• YOUR OBJECTIVE
Exact copy, no pictures: every line from the one that contains "1456x819 pixels. How" through the end of the data below, and nothing else.

(Beginning of EXCERPTED DATA)

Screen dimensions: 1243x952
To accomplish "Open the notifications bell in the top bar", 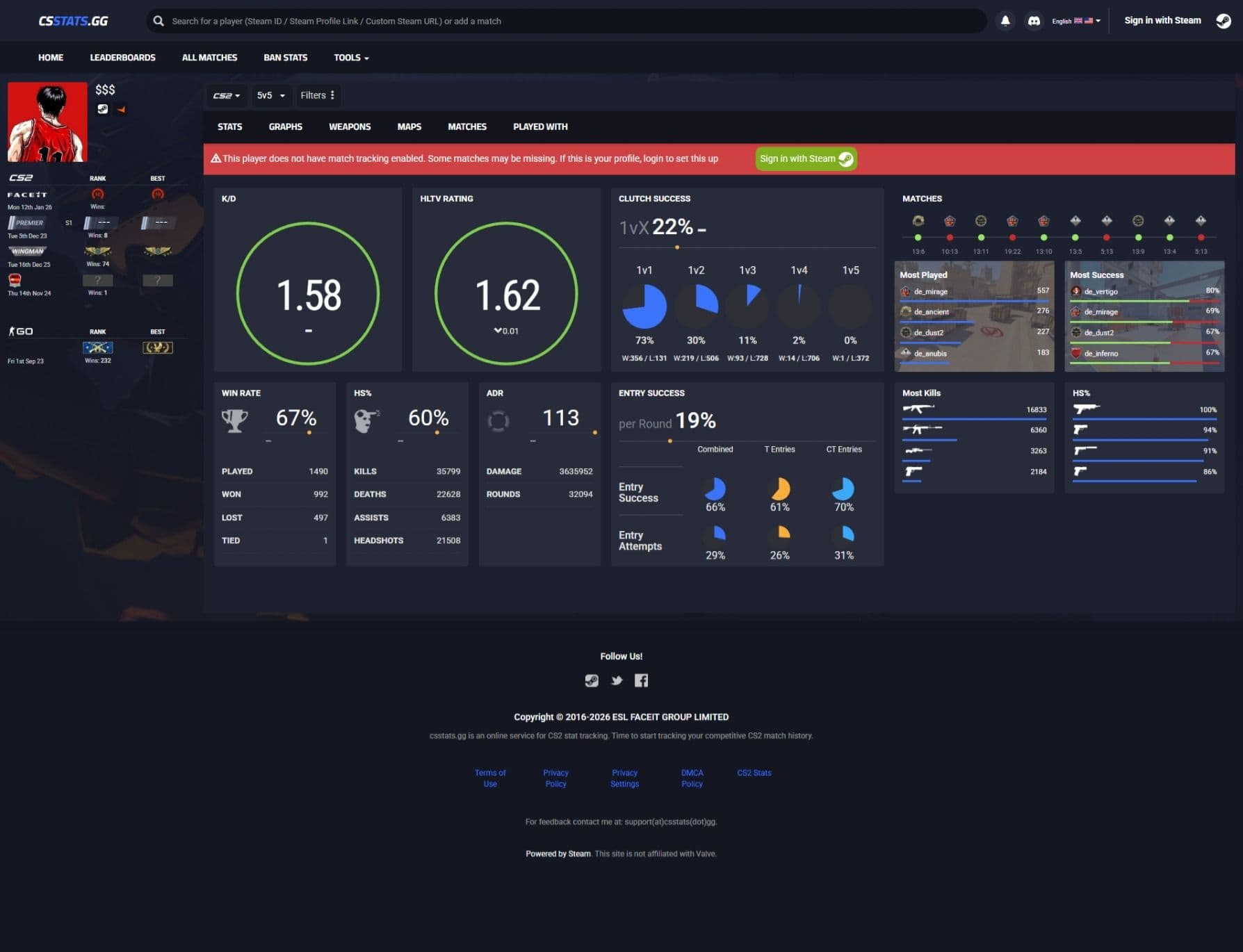I will click(1005, 21).
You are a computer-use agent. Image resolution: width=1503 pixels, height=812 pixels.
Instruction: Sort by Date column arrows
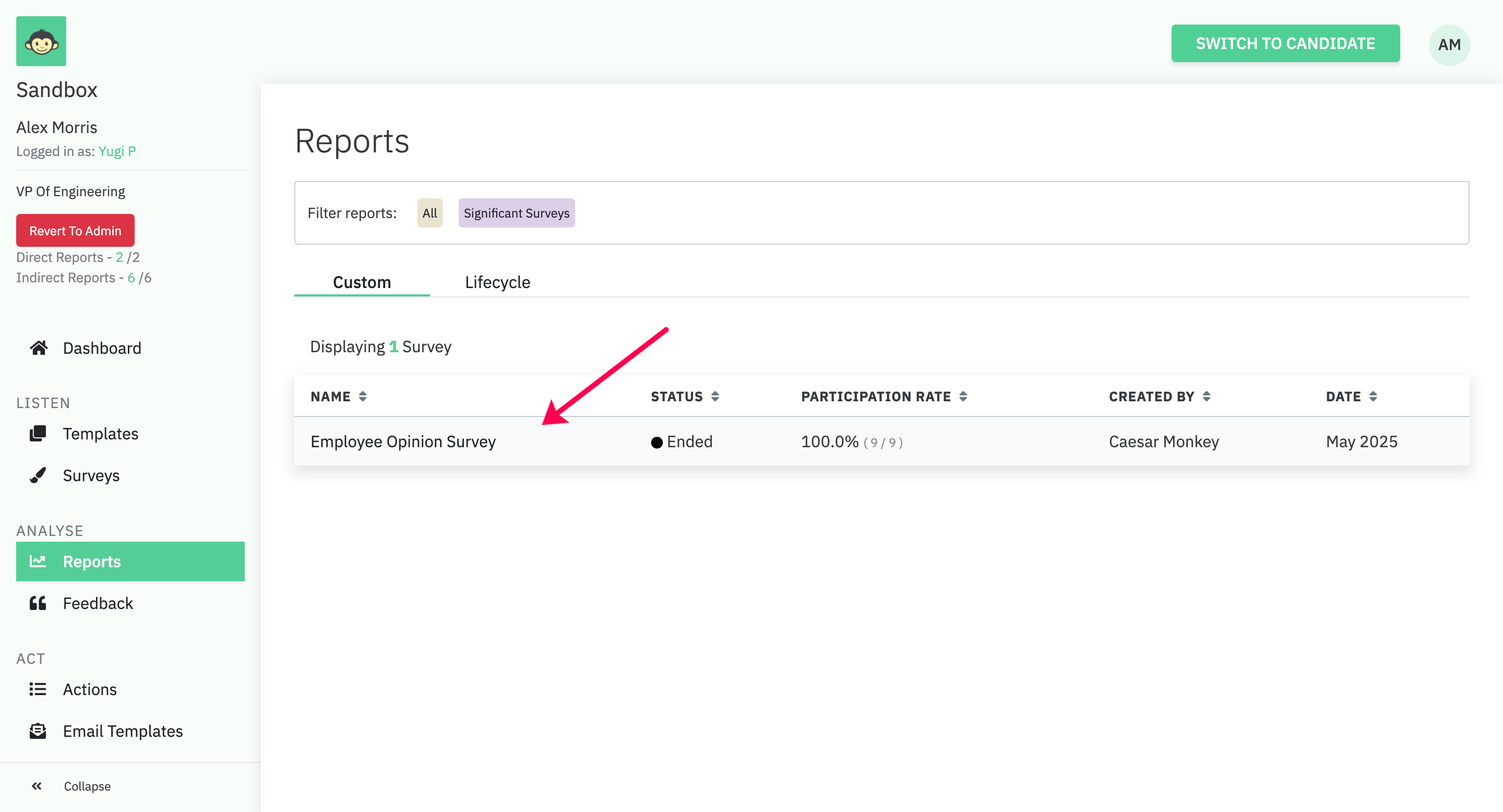(1373, 397)
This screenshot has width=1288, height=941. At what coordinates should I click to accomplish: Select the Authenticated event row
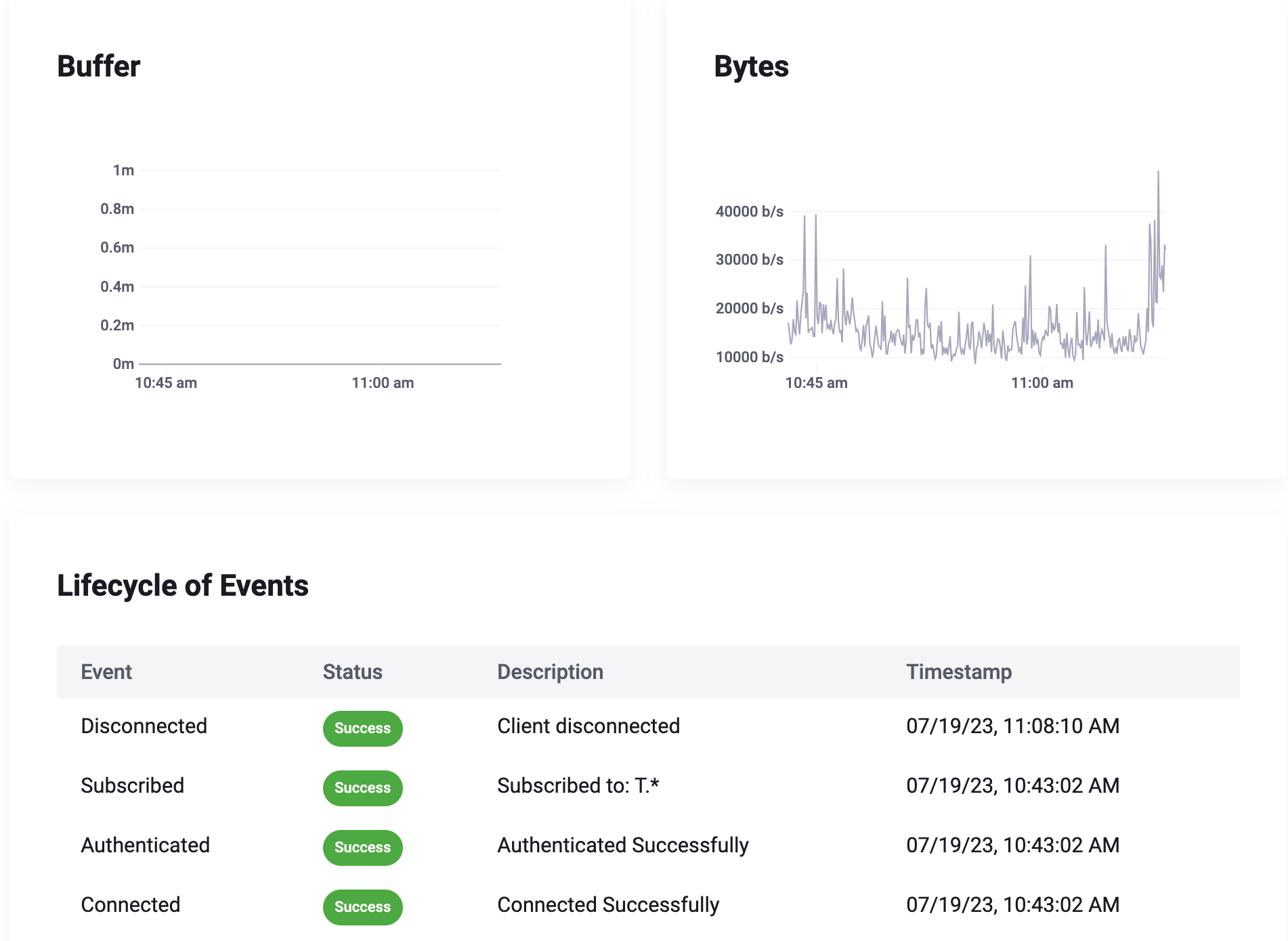[146, 845]
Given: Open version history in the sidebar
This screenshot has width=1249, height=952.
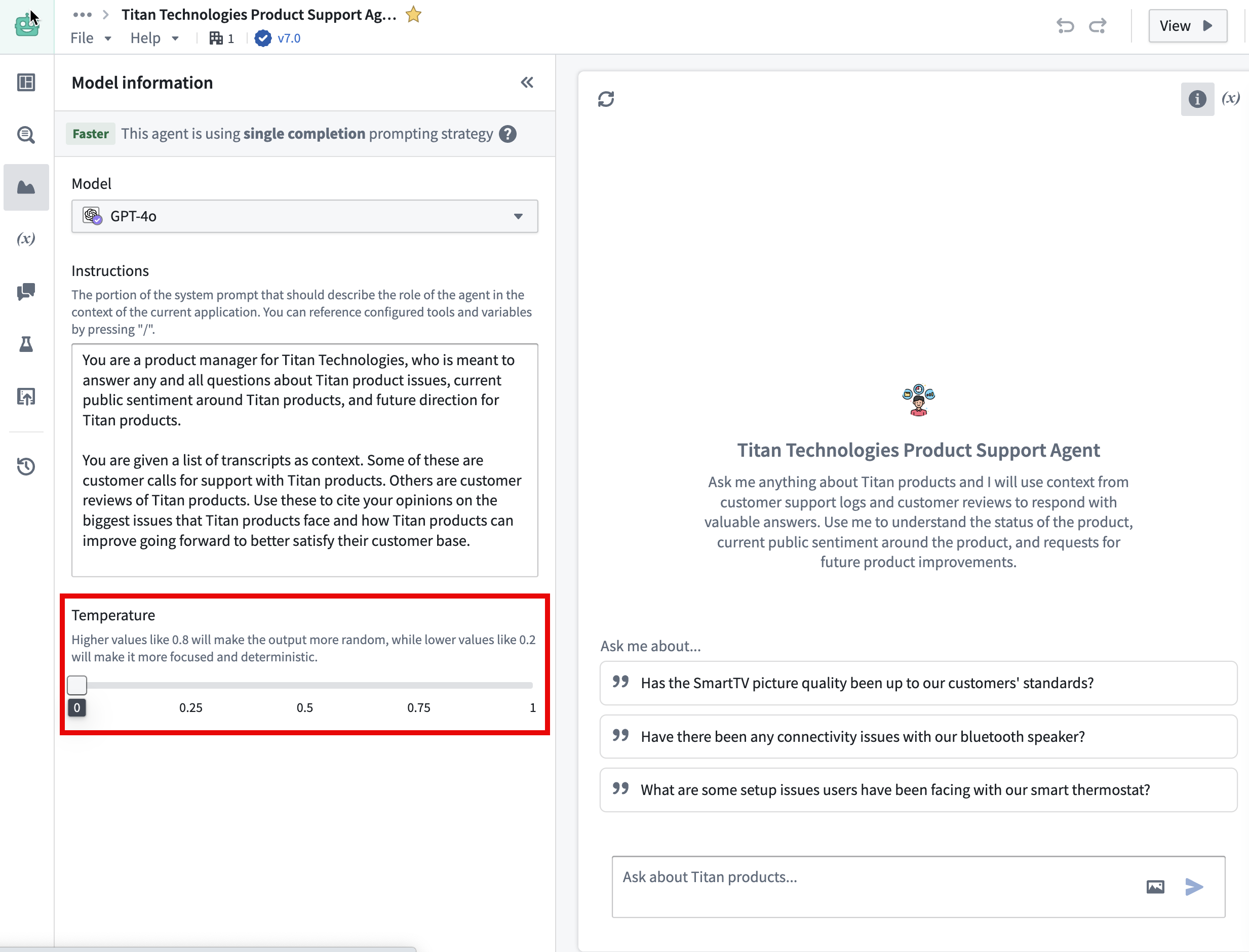Looking at the screenshot, I should pos(25,466).
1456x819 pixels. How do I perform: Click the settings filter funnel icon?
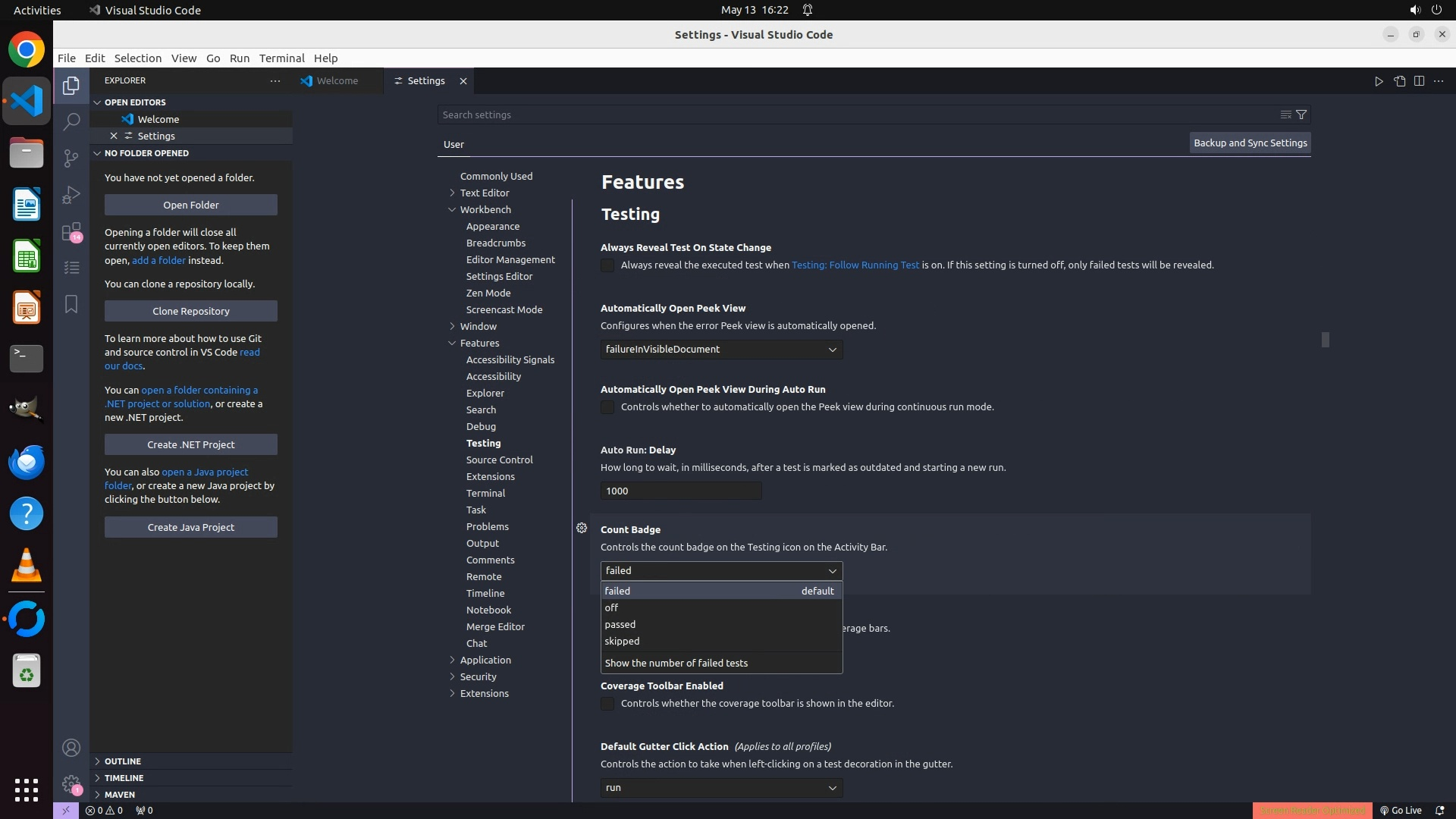1301,115
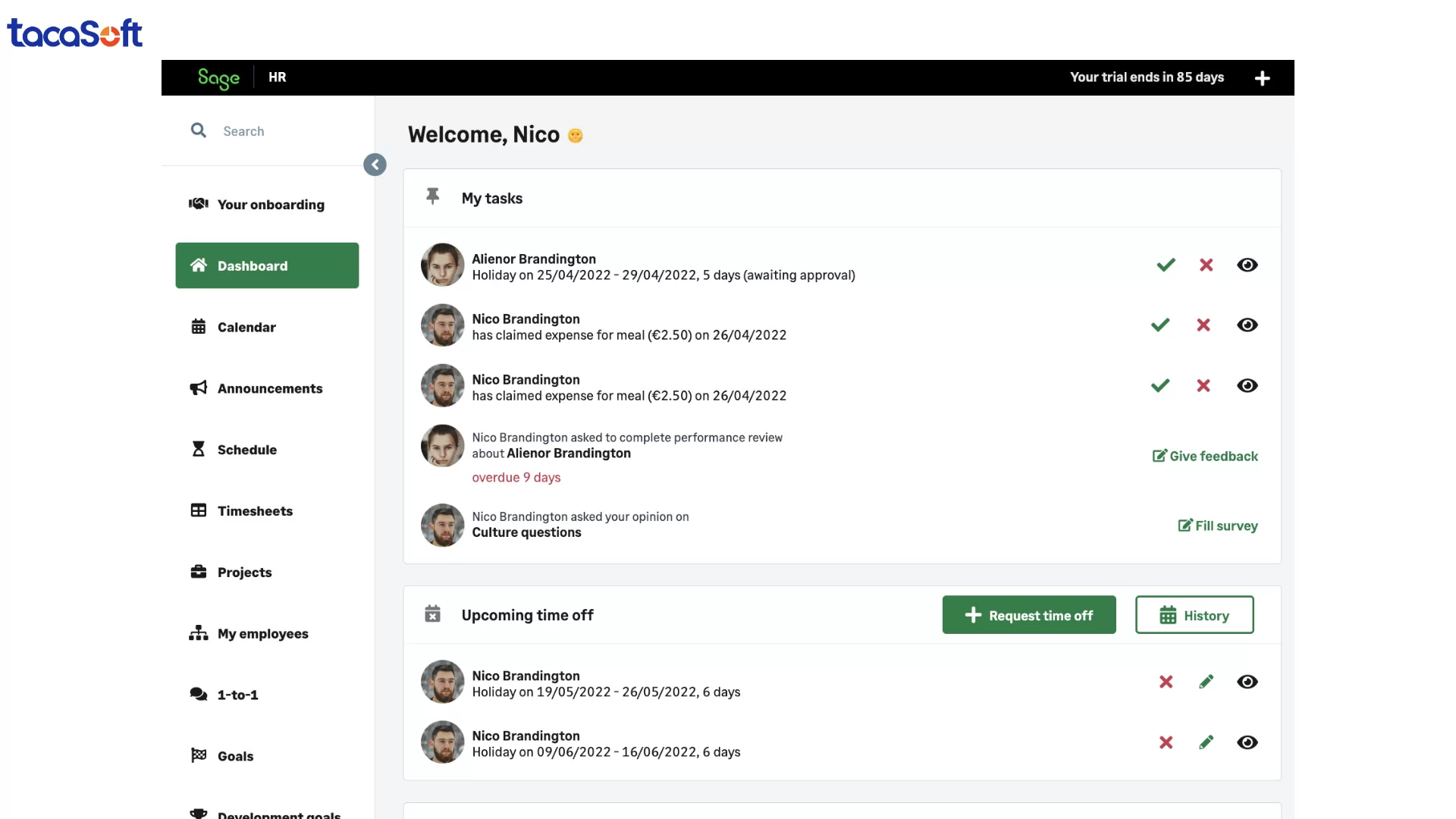Open My employees org chart section
This screenshot has height=819, width=1456.
pyautogui.click(x=262, y=633)
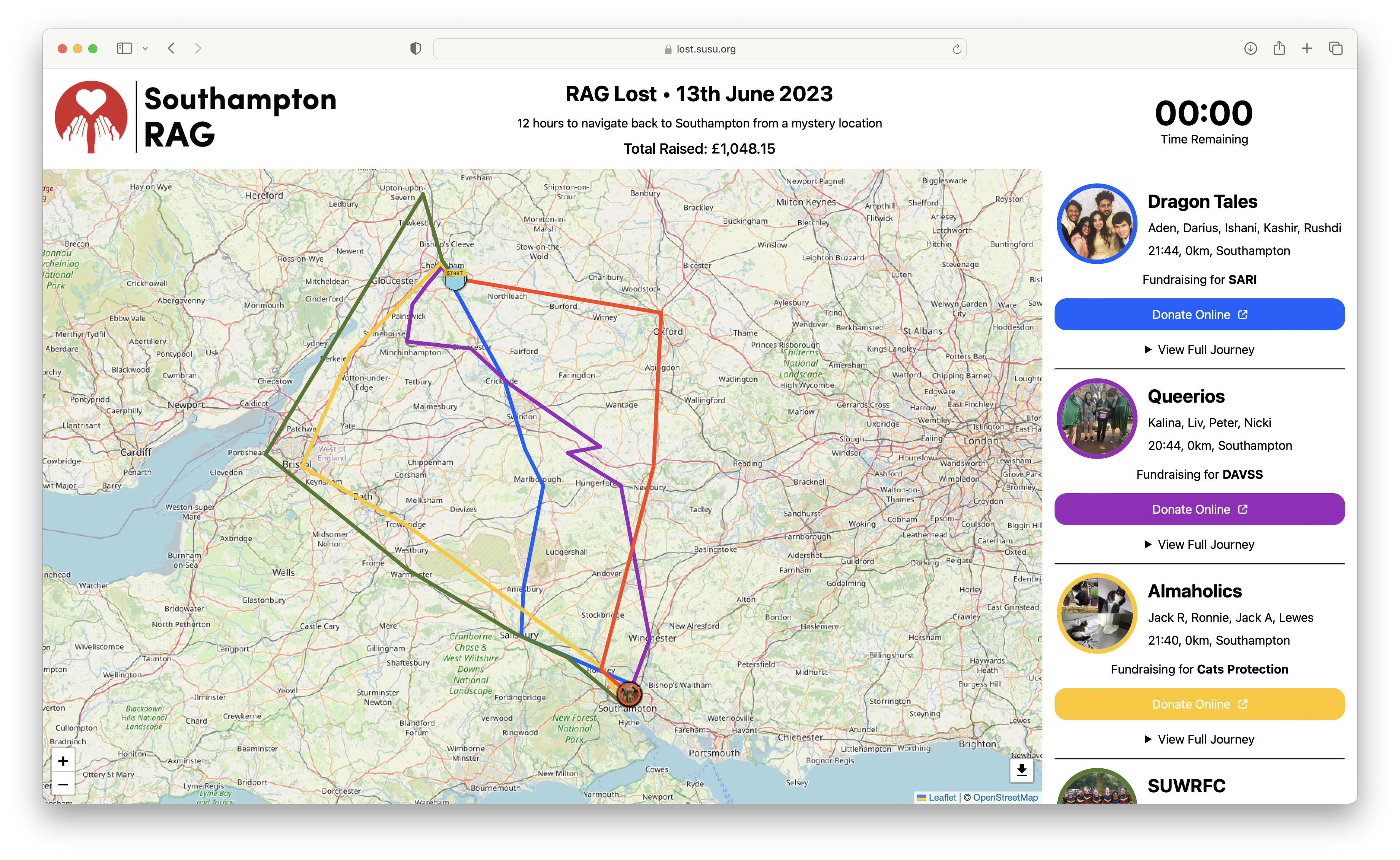Viewport: 1400px width, 860px height.
Task: Open sidebar options dropdown chevron
Action: (146, 48)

(End of EXCERPTED DATA)

• SOLUTION
1456x819 pixels. How do I perform: Click the settings filter funnel icon?
1301,115
Open My employees org chart section
This screenshot has height=819, width=1456.
pyautogui.click(x=262, y=633)
Viewport: 1400px width, 860px height.
Task: Open sidebar options dropdown chevron
Action: (146, 48)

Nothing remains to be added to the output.